Heinsoo stressed that realising the real-time economy will take time. This year, the ministry is working with about 20 institutions to develop a taxonomy for data-based reporting to state institutions and is planning a support measure for the private sector so that they can submit reports in an automated manner. While some Estonian companies have been using e-invoices for years, the ministry will continue to support their adoption this year through grants and workshops, she said. Heinsoo added that e-invoices are the most important base for future data-driven and automated reporting and new value-added services built upon quality and standardised data.

She noted that real-time economy solutions could be used across borders, and international active cooperation is a daily practice in Estonia. For example, the ministry is also engaged in an international project involving Finland, Latvia, Lithuania, and Poland to create a tool to help entrepreneurs submit sustainability reporting, focusing on small and medium-sized enterprises. The effort involved 12 partners and commenced this year.

One additional initiative underway is the creation of a Know Your Customer (KYC) service to help companies expedite the lengthy and expensive process of business partner verification.

Mindset change

According to Heinsoo, private sector involvement in these endeavours is on the rise. Entrepreneurs are becoming more active in implementing a real-time economy as they see such changes benefiting their businesses.

“Today in Estonia, 90 per cent of bills in the private sector are sent as a PDF and by email,” said Ulvi Tallo, founder and CEO of Grow Finance, a Tallinn-based financial services company. “This is an old way of doing things that we need to get rid of,” she said. “It slows down the economy and creates a lot of unnecessary steps, and you don’t send just one email but several.”

Tallo said data would move seamlessly from system to system in a real-time economy. “One document will be sent,” she said, “instead of 10 emails.”

However, getting people to move to a real-time economy ecosystem will take more than just building the infrastructure, Tallo argued. People are used to sending PDFs, and it will take time to change their mentality. Electronic invoices, in contrast, often require some dialogue about how to send an e-invoice, plus exchanging the requisite information to make the transaction. As such, sending an e-invoice needs to be simpler than sending an email with an attachment, Tallo said.

“People will always choose what is more comfortable.”

Heinsoo added that people are suspicious of automated solutions and that scepticism must also be overcome, especially as the state does not intend to make such services obligatory. She said there needs to be a “very big change in mentality” to encourage the adoption of real-time economy solutions.

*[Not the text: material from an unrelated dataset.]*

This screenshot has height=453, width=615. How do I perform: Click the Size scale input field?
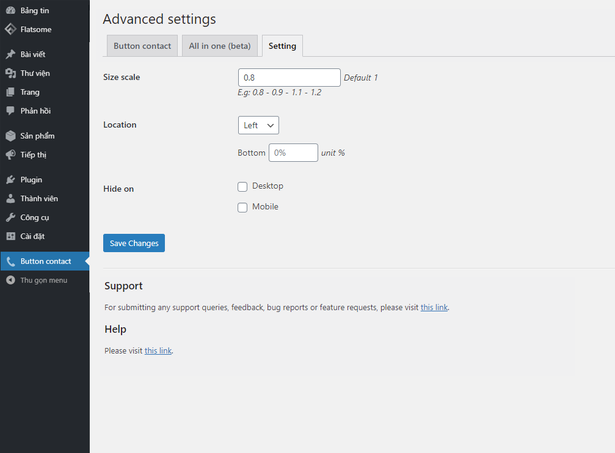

The state would like people to view the changes positively and choose the most cost-efficient alternative by themselves.

Tallo also commented on the government’s support of a single KYC service, stating that her company spends a considerable amount of resources on data collection to prevent money laundering and that if such data collection was run via a single system, the process of verifying customers could be conducted much more efficiently.